» **Ejercicio propuesto 1**:
Responde estas preguntas con lo que dice el texto sobre el concierto de despedida de The Band:
(a) ¿En qué fecha se separó la banda con el concierto «The Last Waltz»?
(b) ¿Cuántos años de carretera llevaban los canadienses cuando dijeron adiós?
(c) ¿Qué película había hecho ya bastante célebre a Martin Scorsese por entonces?
» **Ejercicio propuesto 2**: Escribe la continuación del texto sobre el concierto de despedida de The Band a partir de su última oración.

» **Texto proporcionado**:
- - - -

Al rock le pasa como a la novela, que lo matan todos los años. Una de las primeras veces que certificaron su defunción fue hace 40 años, el día de la disolución de The Band, el grupo que fue en realidad más conocido como acompañante de Bob Dylan que como guardián de las esencias de una manera de entender y de sentir la música popular. El 25 de noviembre de 1976, la banda se separaba con un concierto que se denominó «The Last Waltz», una noche memorable en la que participaron Van Morrison, Neil Young, Bob Dylan, Dr. John, Joni Mitchell, Muddy Waters y Eric Clapton entre otros, y que puso punto y final a esta icónica formación y también a una etapa de la música popular, que, como describe en su libro «Imposible vivir así» (Sílex) Miguel López, daba paso a «la mercadotecnia, el dinero y los fuegos de artificio que arrinconan la pureza del sonido. La música será pronto un negocio maduro», escribe el autor. Varias reediciones discográficas y de vídeo recuerdan ese concierto histórico.
Tras 16 años de carretera, los canadienses decían adiós sometidos a las tensiones que serán corrientes en el futuro: los abogados, las envidias, las drogas, la presión y la mentira. Así que deciden hacerse un harakiri y que todo el mundo les vea desaparecer con la humildad de un samurai, tocando para otros, cediendo protagonismo, echándose a un lado. Fue el final de un sueño, de una era, y, sobre todo, como decía Heorge Harrison, de «la mejor banda de todos los tiempos».
Pérdida de la inocencia
Pero no estaríamos recordándola hoy si lo que pasó esa noche en San Francisco no hubiera sido un emocionante canto del cisne, algo en lo que tuvo mucho que ver Martin Scorsese, que filmó la velada sin cobrar, olisqueando en el ambiente que se escribía la historia. El realizador italoamericano ya era bastante célebre por entonces gracias a «Malas calles», historia en la que la música aparece casi como un personaje más, y accedió a grabar este funeral si se hacía a su manera, contando una historia, al servicio de una narrativa y no sólo de un sepelio.

- - - -

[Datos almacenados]
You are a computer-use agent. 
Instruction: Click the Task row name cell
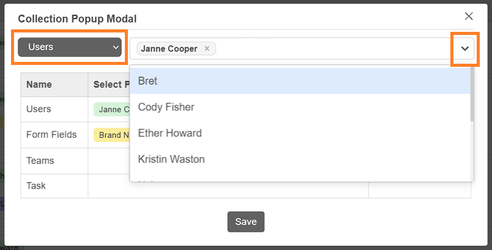[54, 186]
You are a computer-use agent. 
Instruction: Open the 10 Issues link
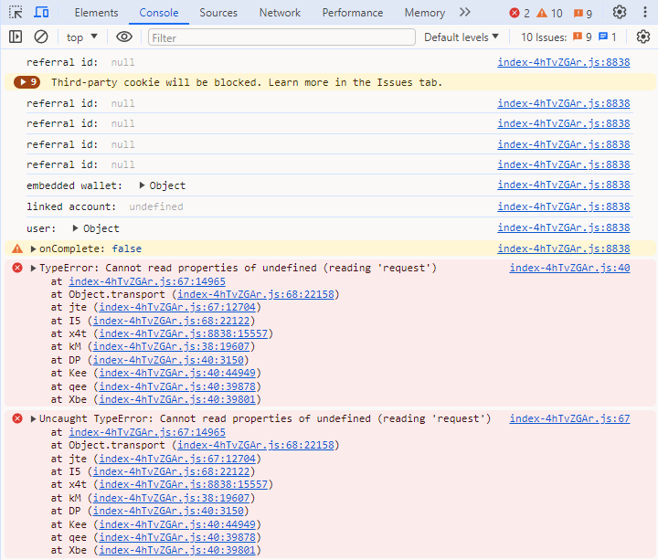tap(568, 37)

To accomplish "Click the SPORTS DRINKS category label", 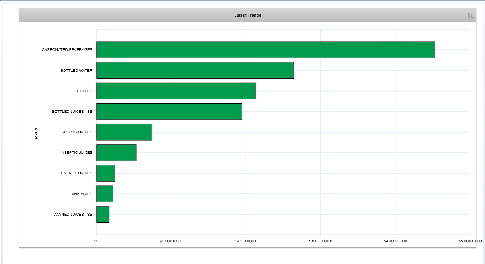I will tap(77, 132).
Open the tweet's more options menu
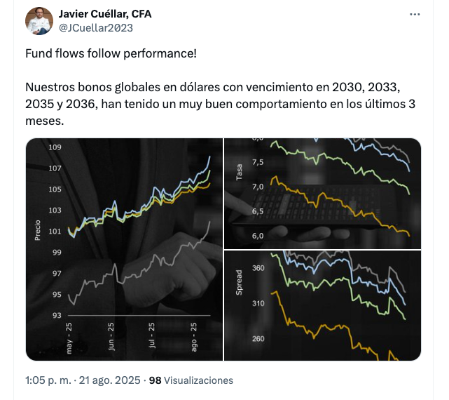Image resolution: width=449 pixels, height=400 pixels. (416, 15)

- - - -

» **Respuesta del ejercicio 1**:
(a) El 25 de noviembre de 1976.
(b) Llevaban 16 años de carretera.
(c) «Malas calles».

» **Respuesta del ejercicio 2**:
«The Band era un grupo extraño con tres magníficos cantantes y dos baterías, capaces de tocar una veintena de instrumentos y sin liderazgo definido, una riqueza que realza su carácter compacto», escribe López. Un grupo sin líder, formado por Rick Danko, Garth Hudson, Richard Manuel, Robbie Robertson y Levon Helm, mecido por una frágil armonía que sucumbe al ruido de fondo. Comenzaba una era de pérdida de la inocencia que se asoma en el hilo temporal de música igual que los restos de cocaína en la nariz de Neil Young aquella noche, como fueron recogidos por la cámara de Scorsese, que tuvo que pixelarlos para que no se vieran en el montaje final. Sin embargo, la narración del libro permite remontarse mucho tiempo atrás, a las infancias de los protagonistas, chicos (todos canadienses salvo Helm) enganchados a las emisoras de radio que barren toda América del Norte con rock & roll y a la construcción, en suma, de un territorio mítico. Cada capítulo va desgranando lo que sucede en el escenario enhebrado con lo que pasa tras las cámaras y con el pasado de cada uno de los intérpretes. También nos asomamos a su futuro y al triste destino de la película, que pasó de ser un homenaje a un clavo en el ataúd del grupo. Robbie Robertson, guitarrista y autoproclamado líder del grupo, maniobra para quedarse con todos los beneficios que genera el filme (mano a mano con Scorsese) y todos los demás miembros de la banda se sentirán estafados. La resaca del último baile nunca se pasará. Richard Manuel caerá en el alcoholismo y las drogas –se suicidió en 1986 en plena gira de reunión de The Band–, y tras él fallecieron Rick Danko y Levon Helm. Es difícil que un grupo de rock tenga un buen final porque el arte es un camino vital francamente impracticable. Como dice Robertson, es «imposible vivir así».